Ironically, some of the best insights into the phenomenon Kunstler
denounces can be found in the urbane academic prose of Arnold Toynbee's
ten-volume A Study of History. As a young man, Toynbee watched Europe
tear itself to shreds in the fratricidal frenzy of the First World War,
and the experience left him with a passionate desire to understand why
civilizations rise and fall. Economic explanations of the sort central
to my theory of catabolic collapse held little appeal for him, and he
had even less interest in environmental issues; his focus was on the
social transformations that move societies along the trajectory of
growth and decline.
His argument, insofar as it's possible to sum up hundreds of pages of
subtle reasoning in a paragraph or so, is that civilizations emerge when
a creative minority inspires the rest of their society with a vision of
human possibility powerful and appealing enough to break through what he
calls the "cake of custom", the rigid body of tradition that shapes the
behavior of traditional cultures. The key to their success is the
universal human habit of mimesis - our incurable habit of trying to
imitate what impresses us. When you were five years old and played at
being a superhero - look, I'm Spiderman! - you were practicing mimesis;
today, whenever you think about what you want to become, or what you
want society to become, you still are. In traditional societies, the
models for mimesis are tribal elders and tribal traditions, which
accounts for the immense stability of tribal custom. Civilizations rise
when a creative minority with an openness to new visions becomes the
focus of mimesis instead.
The downside arrives when the creative minority loses the ability to
inspire, and settles for the power to coerce. As its role as a source of
inspiration dwindles, so does its role as the focus of mimesis. People
stop wanting to become like the members of the dominant minority, and
start aiming their hopes and dreams elsewhere. This splits their society
into two unequal halves, a dominant minority clinging to power by ever
more coercive means, and an internal proletariat that goes through the
motions of participation but no longer shares its society's values and
goals. Finally the internal proletariat makes common cause with the
external proletariat - the people of surrounding societies who are
exploited by the civilization, and never had any stake in its survival
to begin with - and everything comes crashing down.

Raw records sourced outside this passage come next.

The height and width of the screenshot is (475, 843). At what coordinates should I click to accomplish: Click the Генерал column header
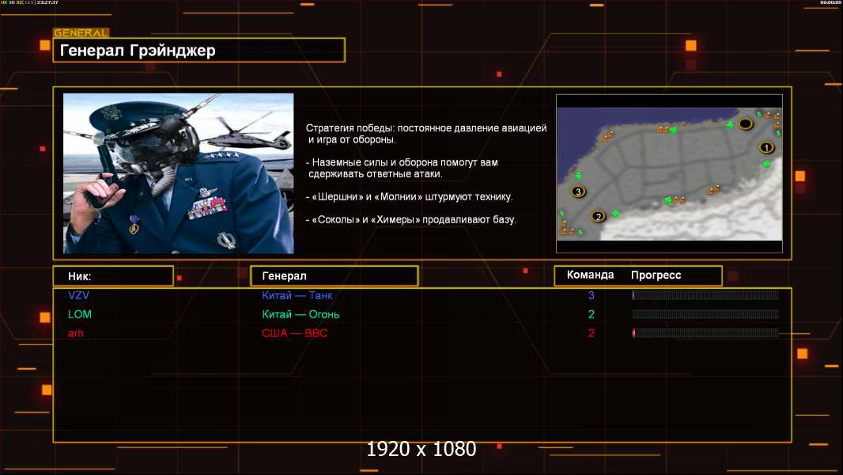tap(334, 276)
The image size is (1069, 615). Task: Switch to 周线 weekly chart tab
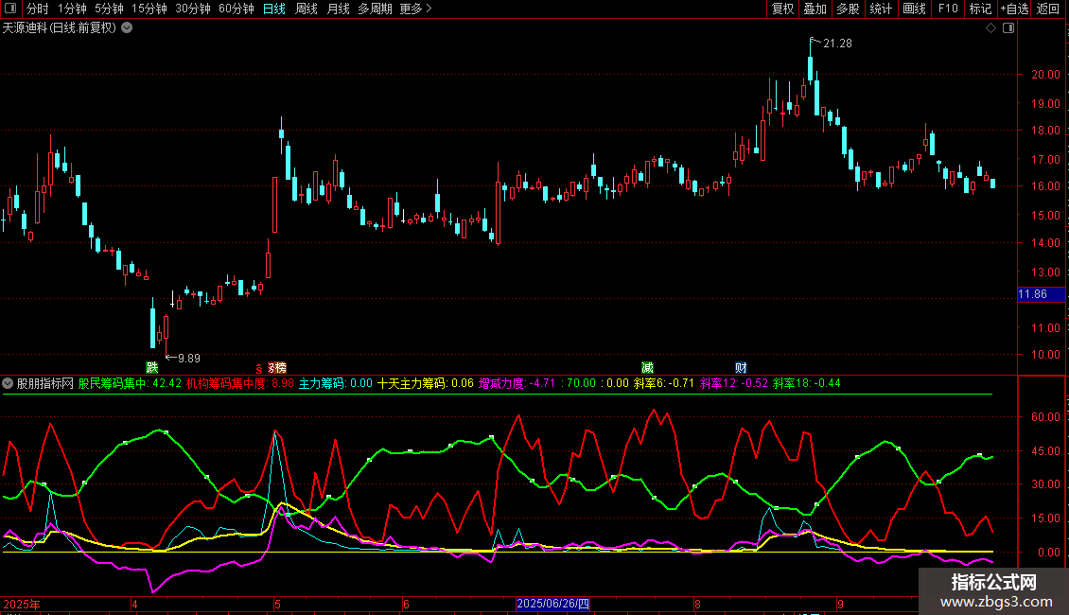(x=307, y=9)
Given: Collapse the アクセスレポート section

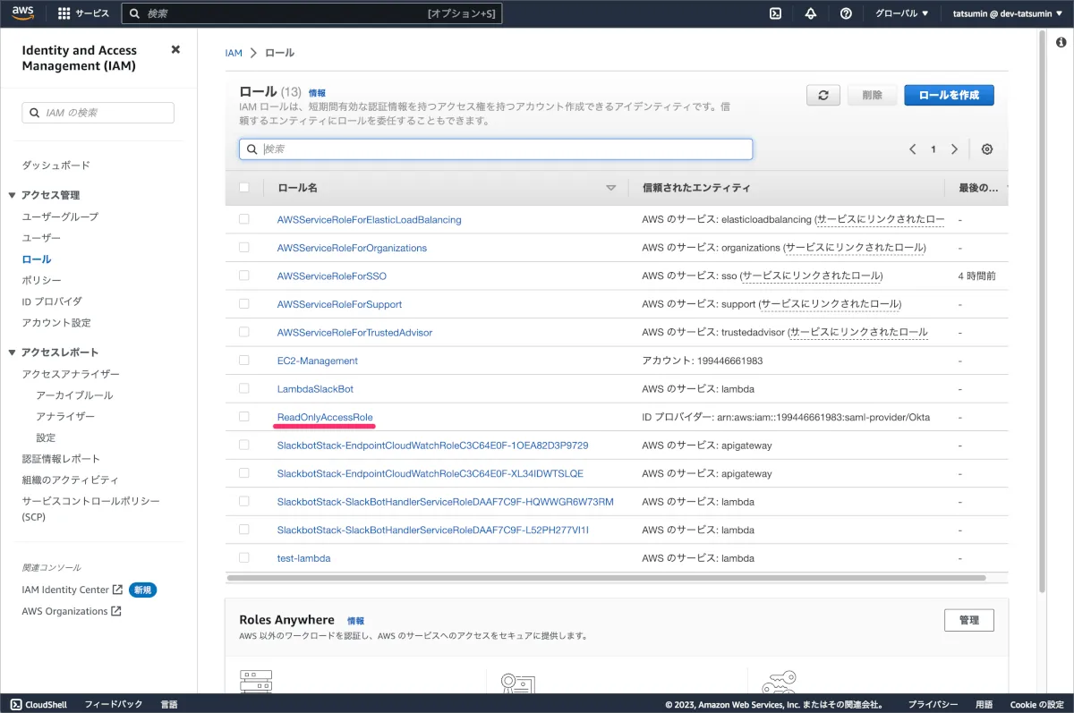Looking at the screenshot, I should click(13, 352).
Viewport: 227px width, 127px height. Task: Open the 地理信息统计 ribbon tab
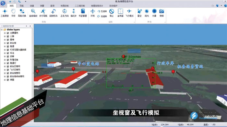(x=97, y=6)
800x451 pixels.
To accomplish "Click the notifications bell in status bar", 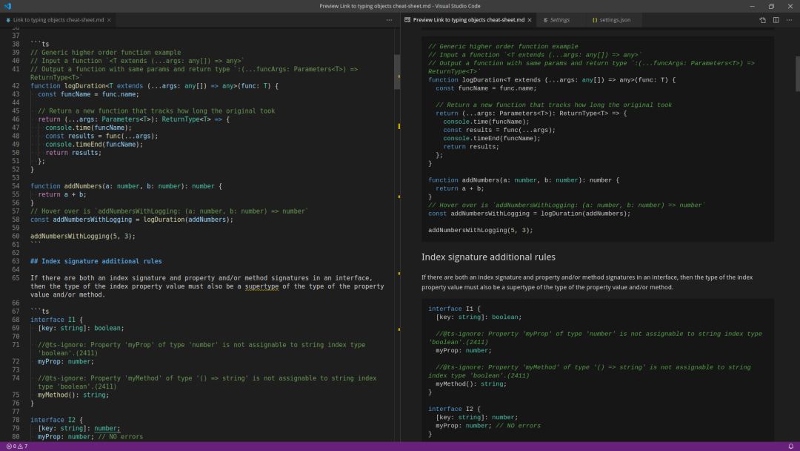I will coord(791,447).
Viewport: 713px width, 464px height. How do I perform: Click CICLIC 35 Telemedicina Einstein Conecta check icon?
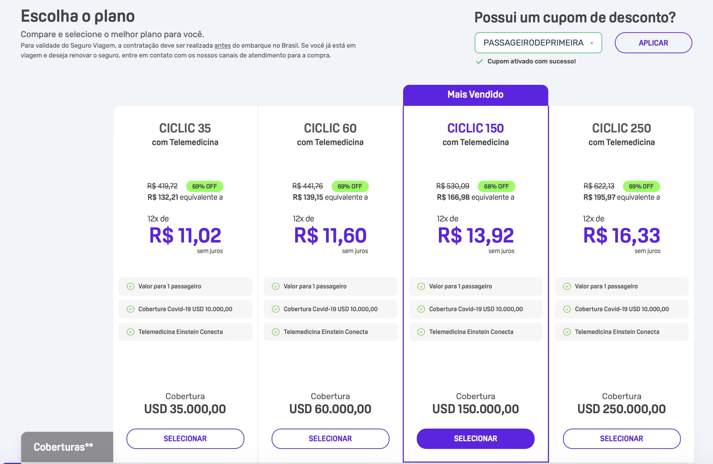click(130, 332)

It's an intriguing analysis, and Toynbee was by no means averse to
applying its lessons to his own society. In his view the formerly
creative minority of Western civilization was well on its way to
becoming a dominant minority, maintaining its position solely by
economic and political force, and the rest of Western society was
equally far along the road to becoming an internal proletariat with no
stake in the civilization of its rulers. He argued that the fault for
this "schism in the body politic" lay squarely with the elite classes,
who were increasingly unfit to lead, unable to follow, and unwilling to
get out of the way.
This criticism is all the more interesting because Toynbee was himself a
member of the elite he excoriated. For most of his life he was the
leading intellectual light of the Royal Institute of International
Affairs (RIIA), the British equivalent and ally of the much-denounced
Council on Foreign Relations (CFR) in New York. It doesn't speak well of
the current crop of conspiracy theorists that so few of them have
noticed Toynbee's role as the source of the ideas that guide these two
organizations, but then the fact that the CFR also publishes a quarterly
journal of foreign affairs to which anyone can subscribe has escaped
most of them, too.
Set Toynbee's theory next to Kunstler's diatribe and it's clear at once
that the two of them are talking about the same thing. Kunstler's
"Thuggo and Sluggo", his white suburban teens borrowing their dress,
speech, music, and manners from inner city nonwhite gang members, are
poster children for the failure of mimesis in contemporary America. It's
easy to denouce Thuggo for his taste in clothes and his fondness for rap
music, but there's something very important and deeply troubling
underlying these things.
What, after all, does our society offer this young person we're calling
Thuggo? Suppose he plays the game; what prizes can he expect to win?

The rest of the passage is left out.